From the transcript of the talk on race and identity, return verbatim the part that opens with the words containing "What changed for" and closes with "in African-American history.".

>> Begin Source text

So if you talk to my friends in high school, if you talk to my friends, especially for the first part of college, I was very consciously diverse in the friends that I chosen by being diverse,
and I didn't have a whole lot of Black friends. And the Black friends that I do have will tell stories about how they occasionally had to defend me in front of other African-American students. And I have much more wonderful relationships with all these people now, but it was definitely an interesting thing.
What changed for me was coming to college and being in an academic experience where I could study racial issues and study history. And as much as I wanted to be detached from it on a social level, I didn't want to be detached from it intellectually. So I was taking classes in African-American history.
I was taking classes in race and politics.
And through those classes and through some of the interactions I lived in the multicultural house and college, and my classmates would challenge me to sort of rethink some of the things that I thought about race. And to not necessarily make it an abstraction, but to also think about the ways that this did affect my life, and I could either act like I was oblivious to the fact that there was racial difference in the United States, or I could learn something about it and then be proactive and do something about it.
So, you know, there was definitely this transformation that started to happen for me probably about 19 or 20 years old. Yeah. So you see me kind of question? Absolutely.
Can you all hear me?
Yeah. Okay, fantastic. So I'm the child of immigrants.
I'm some second gen. My parents came from Karnataka in South India back in 1969, and I was born in 1976, and grew up in right outside of Chicago.
Any Midwesterners in the room? All right.
Okay. And so immediately I've told you something specific, right? So this kind of bicultural experience of having parents from India born and raised here. Also being Indian American right outside of Chicago, which is still largely black and white, and particularly when I was growing up there in the 80s and 90s, Evanston, it was fairly hyper segregated as a black and white town.
I grew up in North Evanston for the first few years, largely white grew up in South Evanston, largely black for the rest of grade school and middle school and high school. So very specific experience. And like many other Indian American kids, I was skinny and brown and had braces and glasses, so I was not cool by any stretch of the imagination.

>> End Source text
>> Begin Recorded information

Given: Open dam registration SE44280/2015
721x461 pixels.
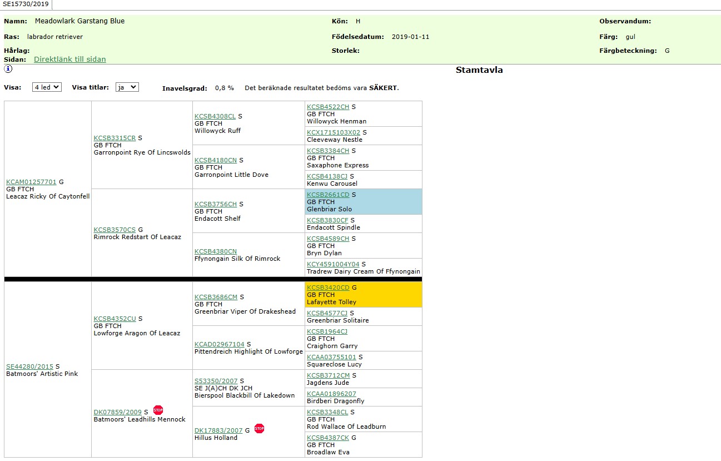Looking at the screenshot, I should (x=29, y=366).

>> End Recorded information
>> Begin Recorded information

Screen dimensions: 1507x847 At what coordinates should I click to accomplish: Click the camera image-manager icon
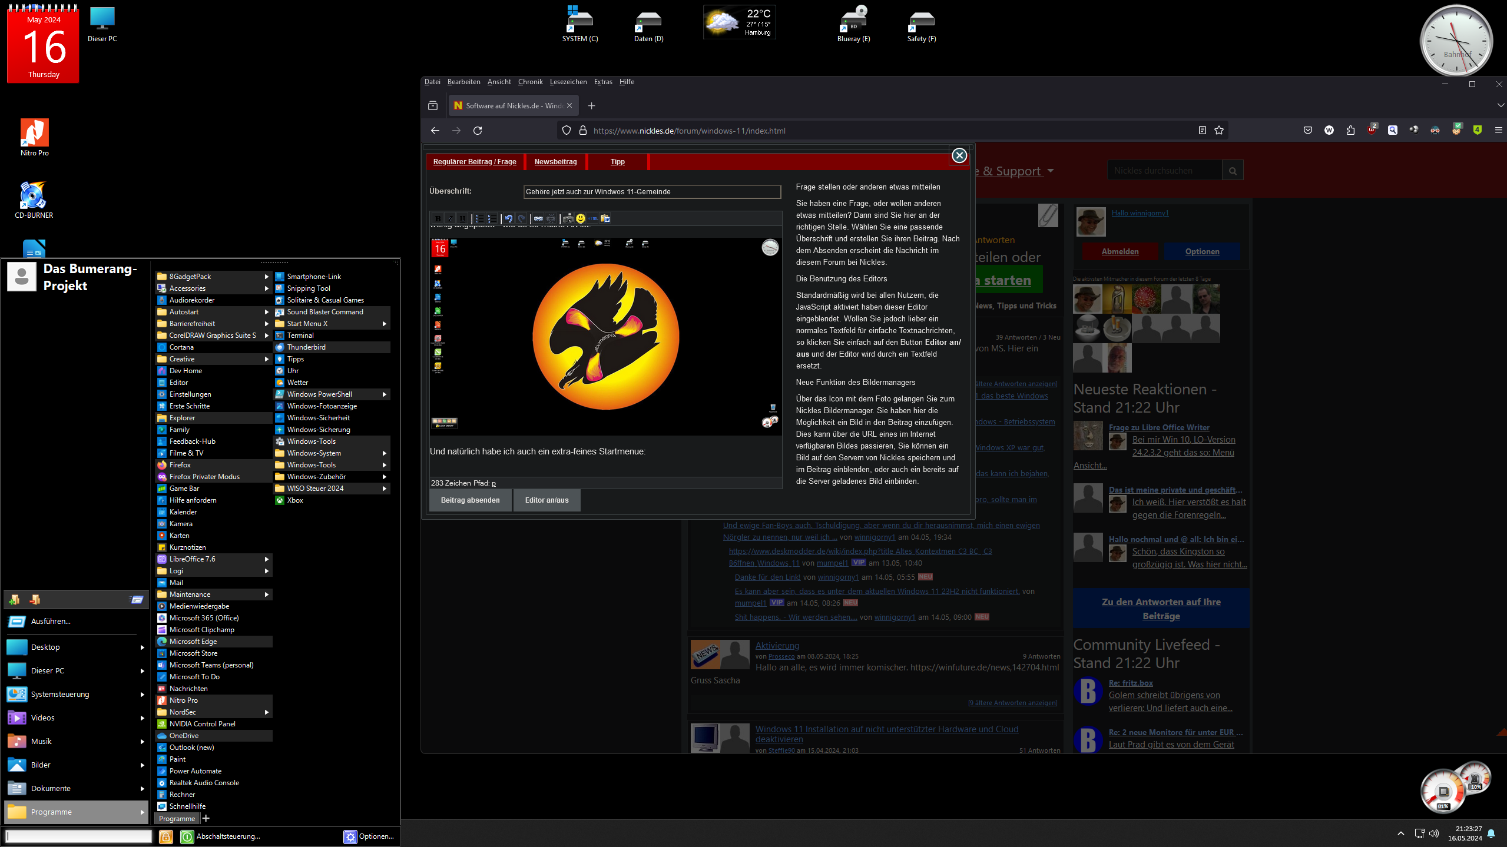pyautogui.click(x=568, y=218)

>> End Recorded information
>> Begin Recorded information

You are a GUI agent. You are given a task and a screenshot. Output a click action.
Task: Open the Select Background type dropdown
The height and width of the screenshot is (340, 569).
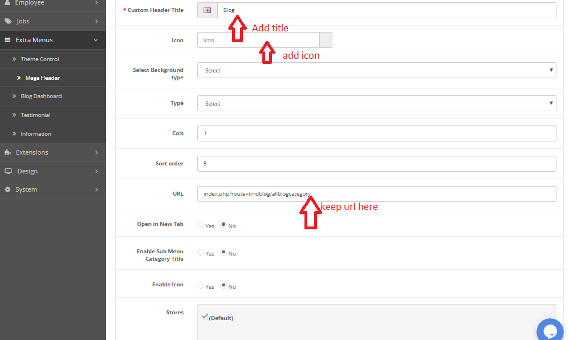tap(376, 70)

>> End Recorded information

### Solution
What changed for me was coming to college and being in an academic experience where I could study racial issues and study history. And as much as I wanted to be detached from it on a social level, I didn't want to be detached from it intellectually. So I was taking classes in African-American history.